きのこの雑学・あらげきくらげの雑学
あらげきくらげの商品特性について


【傘の白色物】
 キクラゲ類のきのこは傘の表面に白色の微毛を有しております。特に「あらげきくらげ」はその微毛が長いことから、「きくらげ」と区別する意味で「荒毛キクラゲ」と命名された所以があります。それゆえ、乾燥すると「きくらげ」よりも傘表面が白く見えることから、別名「裏白キクラゲ」とも呼ばれ、全体的にきのこが白っぽく見えます。

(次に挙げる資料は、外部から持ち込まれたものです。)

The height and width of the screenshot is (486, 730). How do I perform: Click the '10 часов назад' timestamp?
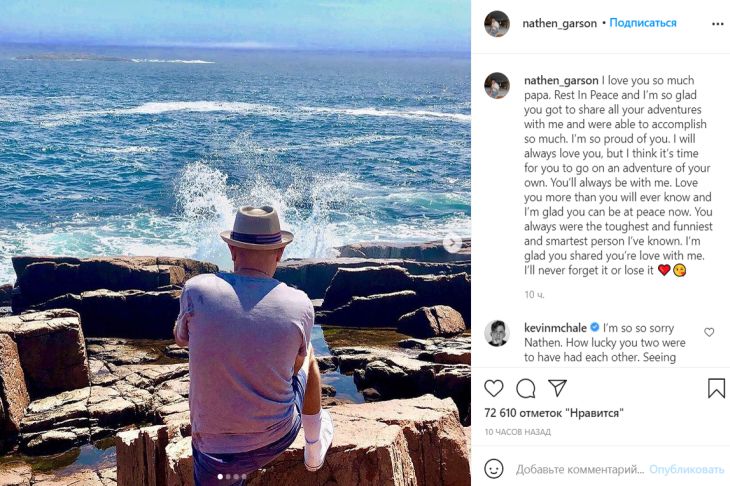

また、キクラゲ類のきのこにおいては、傘の裏面で胞子が形成されることから、生の「あらげきくらげ」においては傘裏面に胞子が付着(蓄積)して白く粉状(胞子が発芽して白い菌糸となるため、カビの発生と間違われることが多い)になることもあります(写真)。胞子が傘面に付着(蓄積)する症状は、キクラゲ類のきのこに見られる特有の生理的特徴で、カビではありませんので、水洗いしてから調理に使用すれば、特に問題となることはありません。参考までに、中国からの輸入キクラゲの80%近くは「あらげきくらげ」で、一般的に「きくらげ」の方が高級とされておりますが、食味上からの理由ではなく、単なる収穫量が少ないことによる希少性によるもので、食感的にはむしろ「あらげきくらげ」の方が良好だと言えます。